** Opening Selected text block **
So I became aware that really this country was stuck. Because even when rhetorically the issues were identified — by even Democratic leadership — the forces of capital continued to undermine the circumstance of the American people here in the United States, and indeed around the world, even as our planetary situation through global warming continues to deteriorate at an accelerating rate.

WOLFF:  All right, Bob, let me move on. We're about to (or we're in the midst of, depending on your perspective) the 20th anniversary of 9/11, a rather momentous historical moment. Do you think the events then, in some way, played a role in getting the US stuck now? And if so, how do you see the connection?

HENNELLY:  Wow. I think we can answer that on at least a couple of levels. Internationally, the response that happened was for the United States to squander the goodwill of the world, because in that global narrative, we had been attacked. And so we used that as an opportunity to create this further-notice war on terror which we continued to pursue, and in the process set off a mass migration crisis on a scale not seen since the second world war, with all kinds of deadly consequences for humanity. 

And then at the same time, there’s the response at the granular level where the attack actually happened. And that's where I've been privileged and honored to serve for five years, reporting in Lower Manhattan, about the consequences of what happened to working people and essential workers in the aftermath of 9/11, and indeed the tens of thousands of Lower Manhattan students and community members, even folks in western Brooklyn — throughout the whole region, really.
** Closing Selected text block **
» Tasks to carry out:
A. Reproduce the part of the interview excerpt between "HENNELLY:  Wow. I" and "consequences for humanity.", inclusive.
B. Name every geographic place in the interview excerpt above, listing each only once.
** Opening The data block **
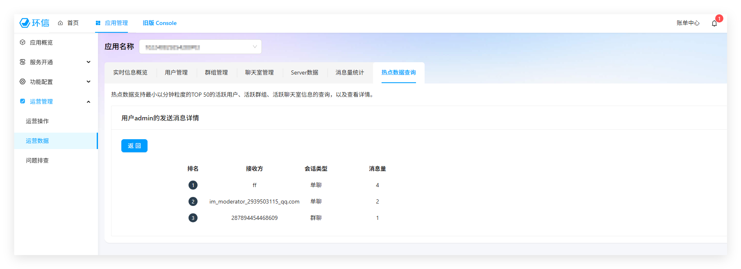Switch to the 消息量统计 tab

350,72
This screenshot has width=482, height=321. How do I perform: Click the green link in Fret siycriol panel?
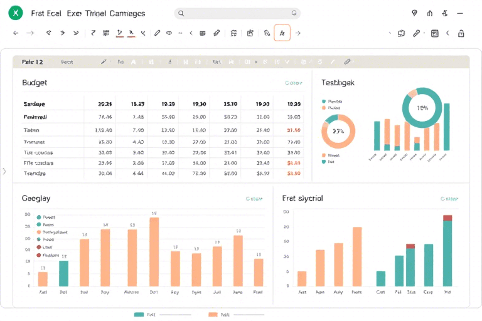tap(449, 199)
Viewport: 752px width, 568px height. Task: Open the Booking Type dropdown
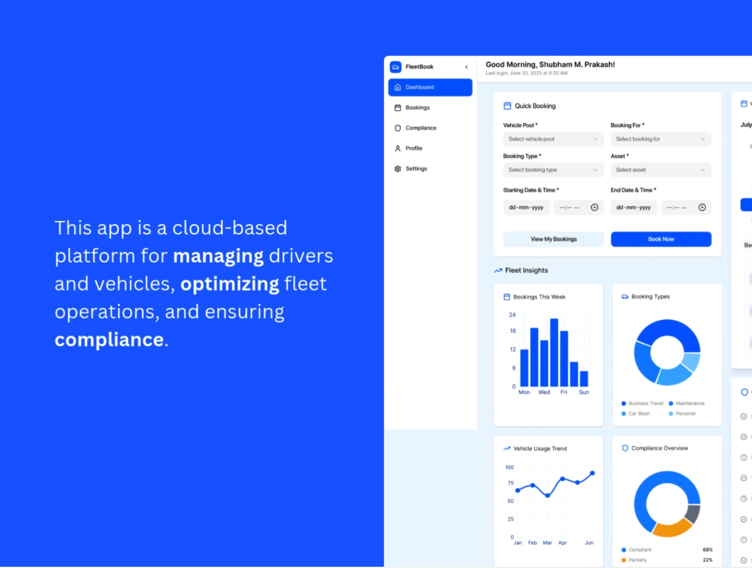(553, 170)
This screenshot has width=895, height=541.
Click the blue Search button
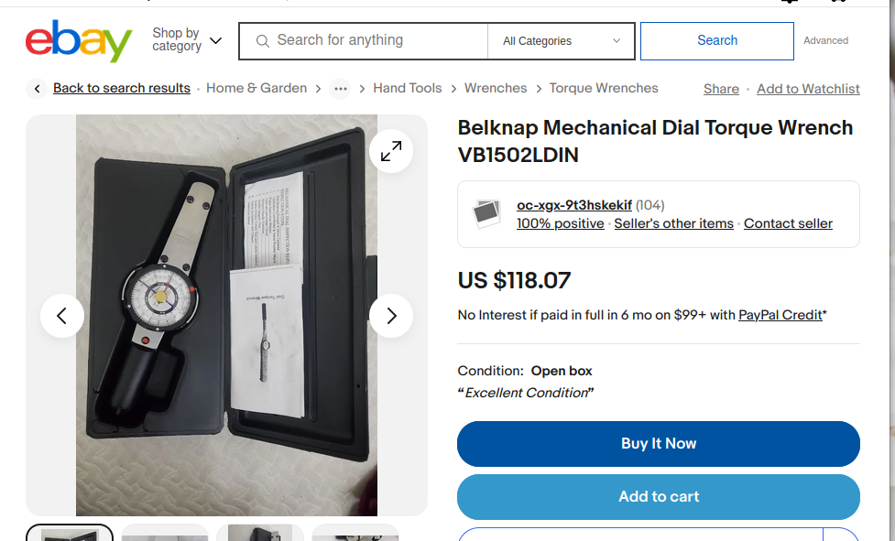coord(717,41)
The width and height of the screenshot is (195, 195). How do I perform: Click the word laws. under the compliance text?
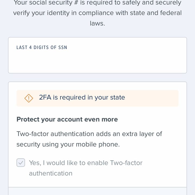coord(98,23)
** Closing The data block **
** Opening The data block **
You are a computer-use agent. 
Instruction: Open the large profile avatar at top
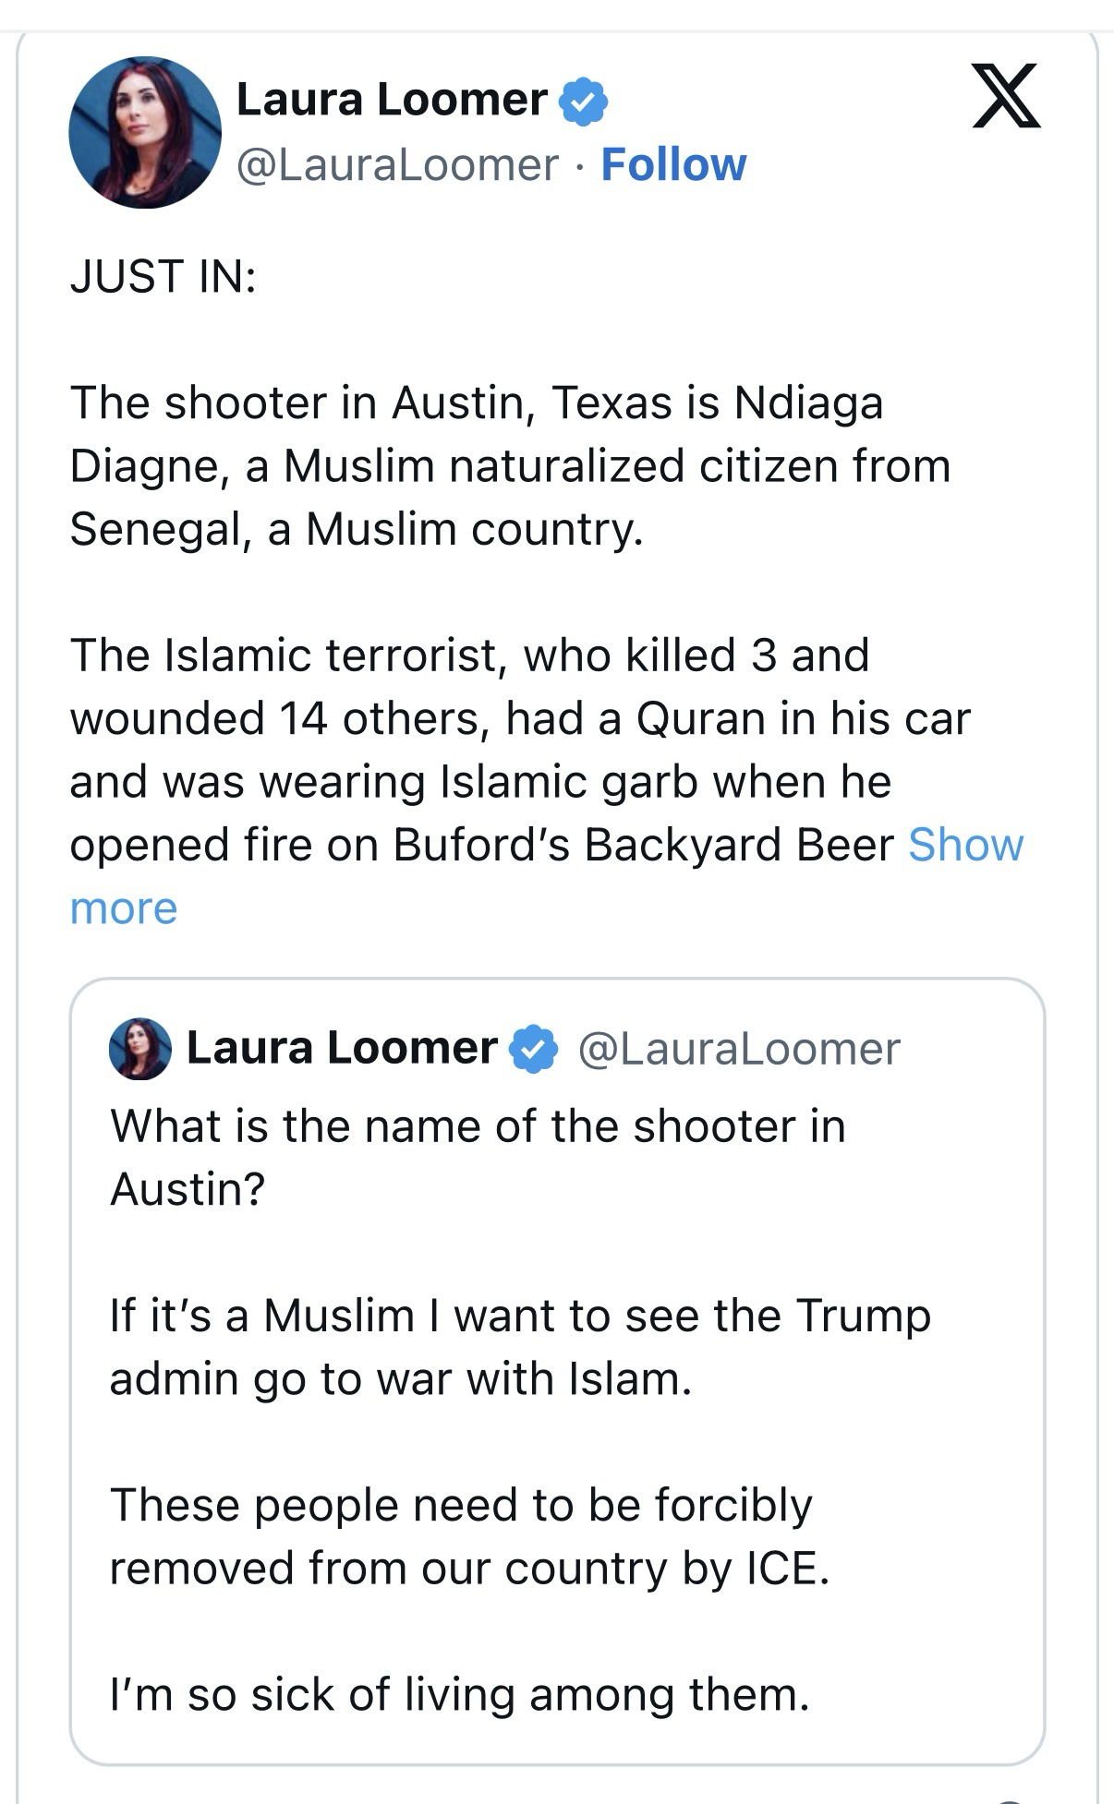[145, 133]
** Closing The data block **
» Answers below:
A.
HENNELLY:  Wow. I think we can answer that on at least a couple of levels. Internationally, the response that happened was for the United States to squander the goodwill of the world, because in that global narrative, we had been attacked. And so we used that as an opportunity to create this further-notice war on terror which we continued to pursue, and in the process set off a mass migration crisis on a scale not seen since the second world war, with all kinds of deadly consequences for humanity.

B.
United States
Lower Manhattan
Brooklyn